I did want to add in my previous post that if you should acquire more of the fish you purchased later on, I would not mix them up IF it eventually turns out yours or them are actually different species to avoid the possibility of cross breeding. Sometimes fish are mis-labeled unintentionally or the seller wasn't careful or didn't care.


----------



## TheGreatSlayer (Jul 18, 2020)

Thanks so much, I found some examples on google images of boulengeri with very little to no splotch on their dorsal fin. Could it be regional? Don't hequi have black bordering their fins, these have yellow. I have heard lepidios vary color by lighting. And on camera under blue light most of their yellow dulls out. Looking very closely I just found the splotch! Should I bother breeding them if I can't get proper identification? I need to get to the bottom of this! Lol


----------



## Deeda (Oct 12, 2012)

I don't see a problem with breeding them at all, what I was referring to is not adding more fish sold as L. hecqui if they weren't from the same batch that you purchased from your LFS.

Yes, depending on the location of the original fish bred in the lake, there will be differences. For example, L. hecqui from Site A may look different than L. hecqui from Site B, etc. Ideally when you buy fish, you will want the Genus, Species and location so it would look like Lepidolamprologus boulengeri 'Kigoma' or L. boulengeri 'Cape Bangwe' and you would not mix the two locations in the same tank.

What I do when I sell my fish is to label the bag with the Genus, Species and Location plus the wording 'bought as' so the buyer knows what he/she is getting. A lot of times at local fish club auctions, some of the more experienced members can tell if the fish in the bag is actually the species that is named on the bag. Experience seems to be everything sometimes.


----------



## TheGreatSlayer (Jul 18, 2020)

Thanks so much, so when I sell their spawns I should call them L. Hecqui? Most will probably just go to my lfs so I guess accuracy is less important to them ( they don't specialize in Africans) can you think of any possible way I could get a identification down to region of origin? It would be cool to know where they came from


----------



## TheGreatSlayer (Jul 18, 2020)

Quick update, my aquarium lights all turned off and they do indeed have the dorsal blotch of boulengeri, maybe the blue light spectrum is dulling it?

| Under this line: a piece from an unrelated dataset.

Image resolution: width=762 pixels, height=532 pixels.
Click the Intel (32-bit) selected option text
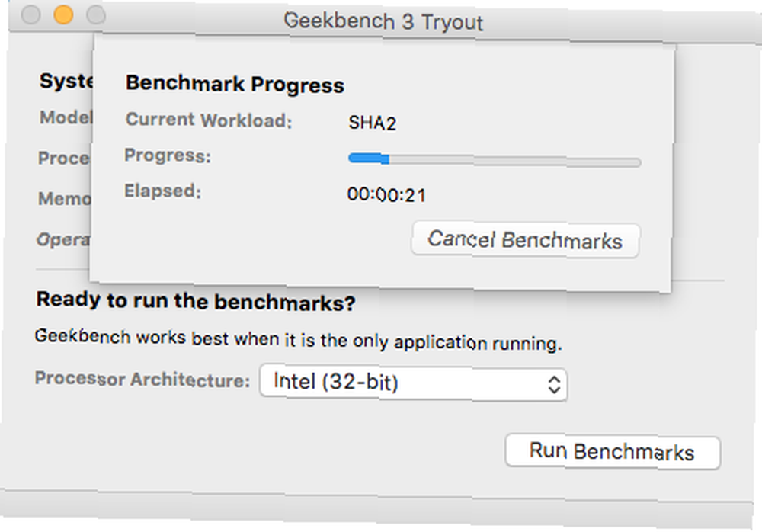coord(336,381)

Does this mean anything??? Lol


----------



## TheGreatSlayer (Jul 18, 2020)

TheGreatSlayer said:


> Quick update, my aquarium lights all turned off and they do indeed have the dorsal blotch of boulengeri, maybe the blue light spectrum is dulling it? Does this mean anything??? Lol


 I posted this in excitement lol, the blotch is very small, no where near the size of boulengeri, I was looking though this forum's species profiles and I found this https://www.cichlid-forum.com/profiles/ ... hp?id=1764 perhaps it is a local of hecqui? My male looks very similar to the one in the picture


----------



## Deeda (Oct 12, 2012)

Sorry I missed your additional questions.

I would just call them L. hecqui when you go to sell them. I don't know if you will ever get a location ID for them and don't recommend attaching one based on a guess.

I don't see the blotch you are referring to in your last pic.


----------